September
11 & You
By Bill Blank After only three weeks of eager grassroots organizing, a much-needed Teach-In addressing "September 11 & You" sprang into place last October 13th, at the University of Michigan Dearborn campus. Centered in the heart of the largest Arab community outside the Middle East (and Paris), with four college lecture rooms and about 200 metro-Detroiters, this Saturday-long event featured twenty speakers and ten sessions covering a variety of overlapping 9-11 related issues.
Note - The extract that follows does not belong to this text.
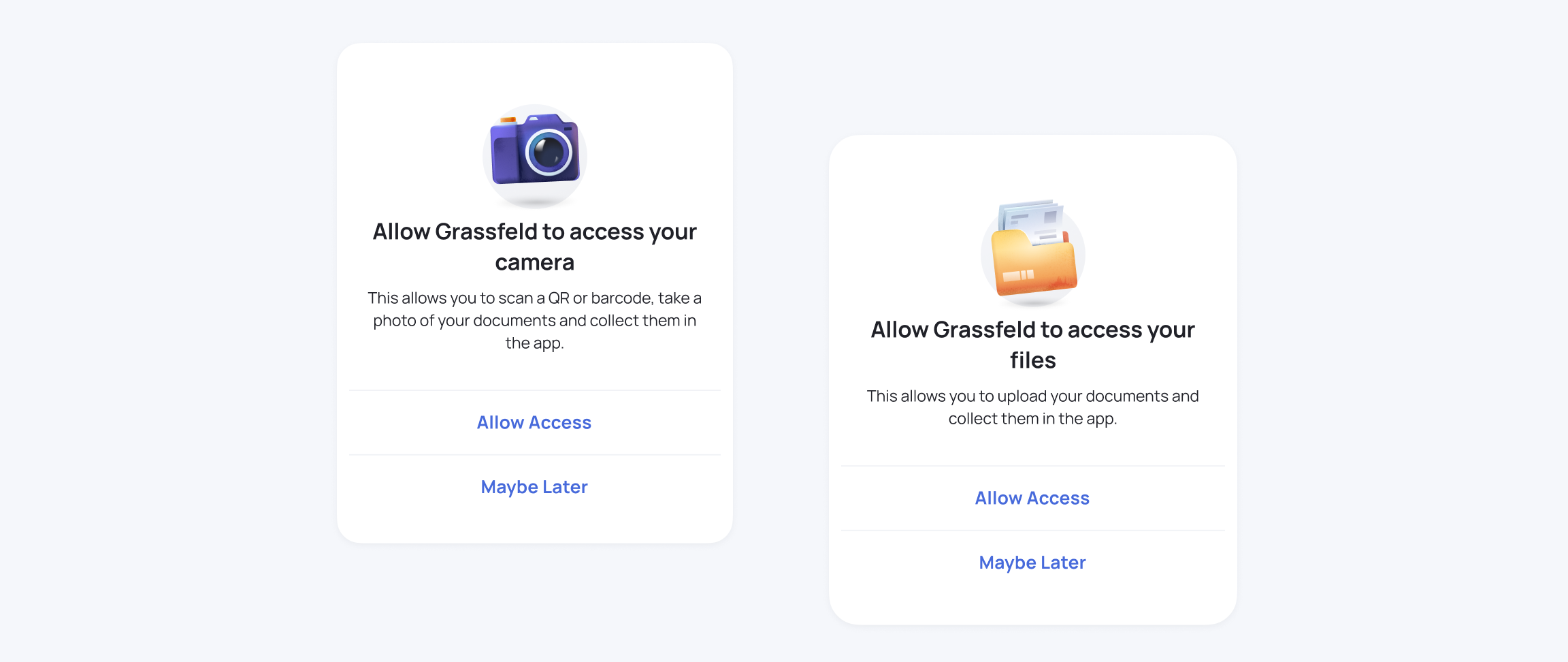
Task: Click the QR or barcode description text
Action: [x=535, y=320]
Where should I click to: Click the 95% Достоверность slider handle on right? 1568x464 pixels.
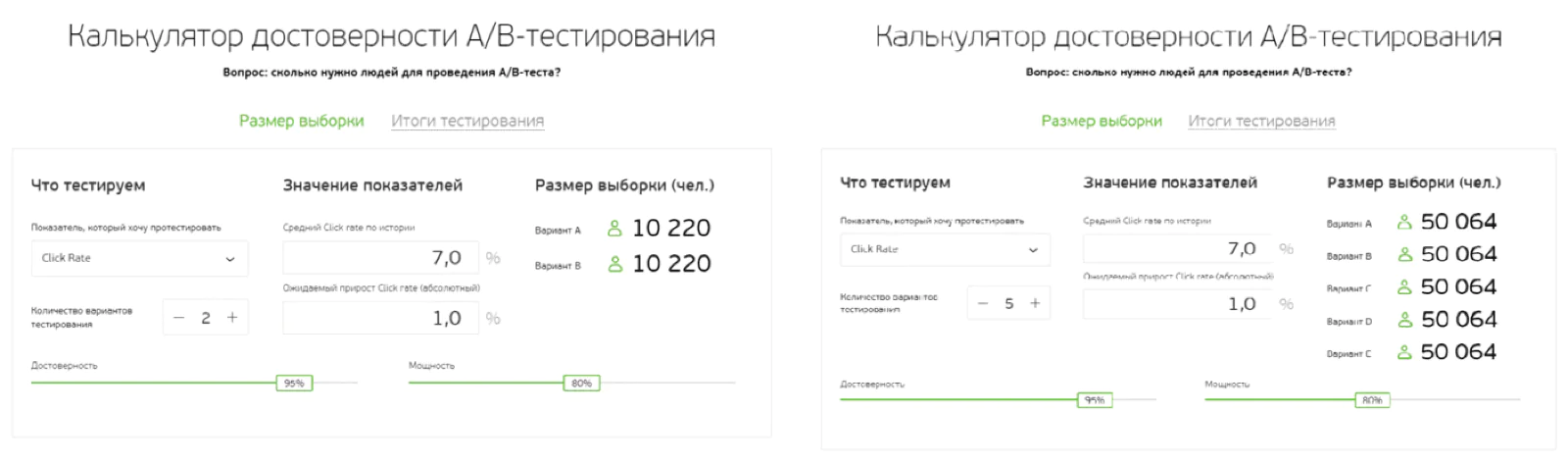(1095, 400)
Co-sponsored by the Detroit Anti-War Network (DAWN) and the Detroit Coalition for Global Justice (CASL), the ambitious program commenced with introductory presentations by activists Anan Ameri and Ishmael Ahmed (of the local Arab community organization ACCESS) regarding "US Foreign Policy in the Middle East and the Arab American Response." Several break-out panels followed, including discussions on threats to civil liberties, stress and trauma, "Afghanistan, Pakistan and Beyond," the media ("What is the Message?"), Islam, Islamic fundamentalism and revivalism, and a special workshop for educators and students, "War, Youth and Education." The education panel featured a parent-teacher-student overview from Brenda Smith (of the Committee for Political Resurrection of Detroit, or CPR) before social studies teachers Greg Queen of Warren Fitzgerald High School and William Boyer of Oak Park High contrasted their ongoing experiences in teaching the war to a predominantly white, patriotic middle class community versus a poorer, less jingoistic, urban black district. The afternoon concluded with two timely, impassioned and frequently
haunting speeches. Author David Watson presented a particularly chilling
assessment of the United States as it mimics other empires throughout
history, as an empire now in deep trouble, where catastrophe is now a "way
of life." "Empires don't have friends, only interests," he reminded the
audience before summarizing a new world (dis)order of violence, more
collateral damage, and the "certainty of our uncertainty." Maureen Taylor,
a Detroit city council candidate and Michigan Welfare Rights activist
closed the Teach-In with some welcome reflections on the history of other
terrorists attacks on American soil, such as the loss of innocent
life in the 1963 bombing of a Birmingham, Alabama church. While linking
this struggle of civil rights workers in the south to the persistent
racial harassment against not only African-Americans but now Arab-Americans
as well, she urged further coalitions in the fight for real human
welfare with true communities of resistance, communities which could
grow from events like this special teach-in. More activists have
since taken up this challenge invoked by the participants; to keep
organizing teach-ins, conferences and fundraisers, to offer alternatives
to war, alienation and the utter powerlessness so pervasive since
9-11-01.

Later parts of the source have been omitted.